Burnout in Med Students Tied to Perceived Stress, Phone BehaviorLast Updated: January 13, 2020. Higher levels of perceived stress, poorer sleep quality, and smartphone addiction contribute to burnout in osteopathic medical students, according to a study published in the January issue of the Journal of the American Osteopathic Association.
MONDAY, Jan. 13, 2020 (HealthDay News) -- Higher levels of perceived stress, poorer sleep quality, and smartphone addiction contribute to burnout in osteopathic medical students, according to a study published in the January issue of the Journal of the American Osteopathic Association.
Jennifer R. Brubaker and Elizabeth A. Beverly, Ph.D., both from the Ohio University Heritage College of Osteopathic Medicine in Athens, conducted a survey to assess levels of burnout in osteopathic medical students. The authors further examined the relationships between burnout and perceived stress, sleep quality, and smartphone use. The survey was completed by 385 participants (mean age, 25 years; 54.0 percent women; 74.3 percent white).

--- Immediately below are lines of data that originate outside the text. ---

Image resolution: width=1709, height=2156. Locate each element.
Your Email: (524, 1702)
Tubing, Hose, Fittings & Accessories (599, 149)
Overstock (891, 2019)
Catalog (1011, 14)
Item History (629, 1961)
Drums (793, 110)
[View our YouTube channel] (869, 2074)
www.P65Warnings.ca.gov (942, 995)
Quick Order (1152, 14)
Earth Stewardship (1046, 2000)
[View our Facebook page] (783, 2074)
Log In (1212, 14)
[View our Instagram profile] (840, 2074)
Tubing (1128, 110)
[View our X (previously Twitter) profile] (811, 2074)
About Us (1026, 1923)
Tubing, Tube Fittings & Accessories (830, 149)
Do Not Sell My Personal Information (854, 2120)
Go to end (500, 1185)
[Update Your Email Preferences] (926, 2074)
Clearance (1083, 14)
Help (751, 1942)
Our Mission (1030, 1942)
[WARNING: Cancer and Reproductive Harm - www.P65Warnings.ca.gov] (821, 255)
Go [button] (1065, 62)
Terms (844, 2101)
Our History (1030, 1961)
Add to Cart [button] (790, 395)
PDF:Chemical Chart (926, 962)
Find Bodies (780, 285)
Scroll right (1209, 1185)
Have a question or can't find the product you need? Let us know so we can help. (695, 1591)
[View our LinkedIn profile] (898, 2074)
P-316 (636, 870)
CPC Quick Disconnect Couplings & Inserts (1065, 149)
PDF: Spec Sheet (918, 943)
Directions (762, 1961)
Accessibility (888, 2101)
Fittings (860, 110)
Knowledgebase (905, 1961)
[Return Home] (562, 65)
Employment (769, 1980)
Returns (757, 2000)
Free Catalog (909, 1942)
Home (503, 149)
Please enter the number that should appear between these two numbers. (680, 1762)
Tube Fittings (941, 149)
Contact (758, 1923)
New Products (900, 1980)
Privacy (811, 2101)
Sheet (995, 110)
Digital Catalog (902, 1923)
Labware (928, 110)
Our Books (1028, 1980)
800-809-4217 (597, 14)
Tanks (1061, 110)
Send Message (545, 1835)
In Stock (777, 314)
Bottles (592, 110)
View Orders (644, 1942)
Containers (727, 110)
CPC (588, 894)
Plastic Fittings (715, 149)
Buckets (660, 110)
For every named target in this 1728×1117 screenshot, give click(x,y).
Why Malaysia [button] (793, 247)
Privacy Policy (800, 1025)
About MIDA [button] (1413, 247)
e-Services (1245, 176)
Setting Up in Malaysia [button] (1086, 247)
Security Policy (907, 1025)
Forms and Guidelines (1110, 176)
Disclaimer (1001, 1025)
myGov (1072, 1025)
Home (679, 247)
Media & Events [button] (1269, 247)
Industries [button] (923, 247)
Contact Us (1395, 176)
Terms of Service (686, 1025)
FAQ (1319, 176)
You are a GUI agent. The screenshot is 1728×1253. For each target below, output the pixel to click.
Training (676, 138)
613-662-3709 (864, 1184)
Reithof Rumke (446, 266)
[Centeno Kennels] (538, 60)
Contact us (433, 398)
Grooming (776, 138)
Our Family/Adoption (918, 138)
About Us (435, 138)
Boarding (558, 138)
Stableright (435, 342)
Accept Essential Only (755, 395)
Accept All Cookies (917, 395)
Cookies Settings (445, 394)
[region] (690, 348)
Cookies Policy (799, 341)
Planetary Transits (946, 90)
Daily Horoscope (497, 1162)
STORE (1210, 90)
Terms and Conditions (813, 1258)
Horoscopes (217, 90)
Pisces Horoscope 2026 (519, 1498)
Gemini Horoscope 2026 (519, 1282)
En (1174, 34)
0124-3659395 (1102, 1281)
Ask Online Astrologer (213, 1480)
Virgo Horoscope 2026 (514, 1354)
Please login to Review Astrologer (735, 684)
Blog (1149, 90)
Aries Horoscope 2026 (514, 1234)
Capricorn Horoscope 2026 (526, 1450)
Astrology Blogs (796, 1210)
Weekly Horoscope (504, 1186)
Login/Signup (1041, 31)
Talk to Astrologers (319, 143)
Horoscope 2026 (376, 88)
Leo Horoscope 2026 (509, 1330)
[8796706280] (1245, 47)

The researchers found that 2.3 percent of respondents reported high emotional exhaustion, 17.4 percent reported high depersonalization, and 80.5 percent reported a high level of low personal accomplishment. Only levels of personal accomplishment differed by gender, with men reporting higher levels of burnout versus women. Levels of depersonalization differed by year in medical school, with post hoc comparisons showing differences between years 1 and 3. Higher perceived stress, poorer sleep quality, and higher smartphone addiction scores were associated with higher emotional exhaustion as well as depersonalization. Only higher perceived stress was associated with higher levels of low personal accomplishment.
"If confirmed, wellness interventions can be designed to target two modifiable factors: sleep quality and smartphone use," the authors write.